Io sono Nadia. Sono Nadia. Nadia.
Non so se continuo a ripeterlo davvero o succede soltanto nella mia testa. Di sicuro l'ho detto. Finalmente.
Cazzo, che liberazione!
«Ascoltami, ora non abbiamo tempo» dice Ava. «Dobbiamo andare verso l'uscita. Dobbiamo trovare i Nostri. Dobbiamo...»
Qualcosa scatta nella mia testa e, ancora più veloce, la mia mano scatta verso Ava. Le prendo la semiautomatica e con una spallata la confondo.
Mi allontano di corsa.
Ava mi urla qualcosa. Chissà cosa. In realtà non m'importa.
Il corridoio è illuminato a intermittenza da una fila di neon ronzanti. Corro da una chiazza di luce bianca all'altra, seguendo l'eco dei tacchi che si mischia al suono dei miei stessi passi sul pavimento gommato da ospedale.
Destra. Sinistra. Ancora destra.
Questi dannati corridoi sono tutti uguali.
Il rumore dei tacchi si fa più lontano.
Accelero e sento tutto il peso della pistola che stringo in mano.

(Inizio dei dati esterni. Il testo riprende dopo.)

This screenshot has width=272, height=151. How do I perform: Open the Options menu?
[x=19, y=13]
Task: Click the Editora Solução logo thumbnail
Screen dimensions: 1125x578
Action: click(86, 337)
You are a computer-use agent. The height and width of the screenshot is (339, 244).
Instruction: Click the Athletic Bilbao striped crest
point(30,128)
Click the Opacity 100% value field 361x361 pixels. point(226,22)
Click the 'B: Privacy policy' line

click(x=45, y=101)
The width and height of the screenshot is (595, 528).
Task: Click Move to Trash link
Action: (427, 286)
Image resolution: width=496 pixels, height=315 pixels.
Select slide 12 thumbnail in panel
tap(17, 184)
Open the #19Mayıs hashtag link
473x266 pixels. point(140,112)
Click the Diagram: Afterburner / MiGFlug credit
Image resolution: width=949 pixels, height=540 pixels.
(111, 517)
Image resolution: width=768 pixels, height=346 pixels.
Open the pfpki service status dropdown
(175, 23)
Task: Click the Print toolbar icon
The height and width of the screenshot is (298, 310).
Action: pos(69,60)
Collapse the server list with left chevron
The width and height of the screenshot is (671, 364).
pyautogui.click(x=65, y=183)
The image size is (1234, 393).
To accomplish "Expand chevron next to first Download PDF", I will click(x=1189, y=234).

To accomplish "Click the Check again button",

Un muro bianco, scrostato. Cazzo! Un ultimo neon scheggiato che tremola sopra la mia testa.
Corridoio sbagliato. Vicolo cieco. Game over.
Mi piego in avanti, mani sulle ginocchia. La pistola mi scivola dalle dita, finisce da qualche parte sul pavimento.
Annaspo e il dolore al fianco mi ricorda che non mi alleno da troppo tempo. Intanto il cuore sta per esplodermi. Lo sento pompare nelle vene la merda blu che mi ha iniettato quella stronza.
Dov'è andata? Non posso averla persa. Li ho sentiti fino a poco fa, i suoi tacchi...
Mi cedono le gambe e mi ritrovo ad ansimare per terra, con le spalle contro il pavimento.
Ecco dove è andata!
C'è una botola sul soffitto.
Recupero la pistola e mi alzo, o almeno ci provo. Le mie ginocchia non sono troppo d'accordo. Comincio a vederci male. Forse mi sta andando in pappa il cervello, proprio come Albe...
Albe!
Infilo una mano nella tasca interna della felpa, in cerca della scorta d'emergenza. Devo averne ancora un paio. Ne tengo sempre un paio. Ci devono essere!
«Bingo» biascico.
Il silenzio del corridoio si riempie dello scricchiolio della carta delle caramelle fra le mie dita.
***
«Ti consiglio di avere una buona spiegazione per tutto questo fottuto casino.»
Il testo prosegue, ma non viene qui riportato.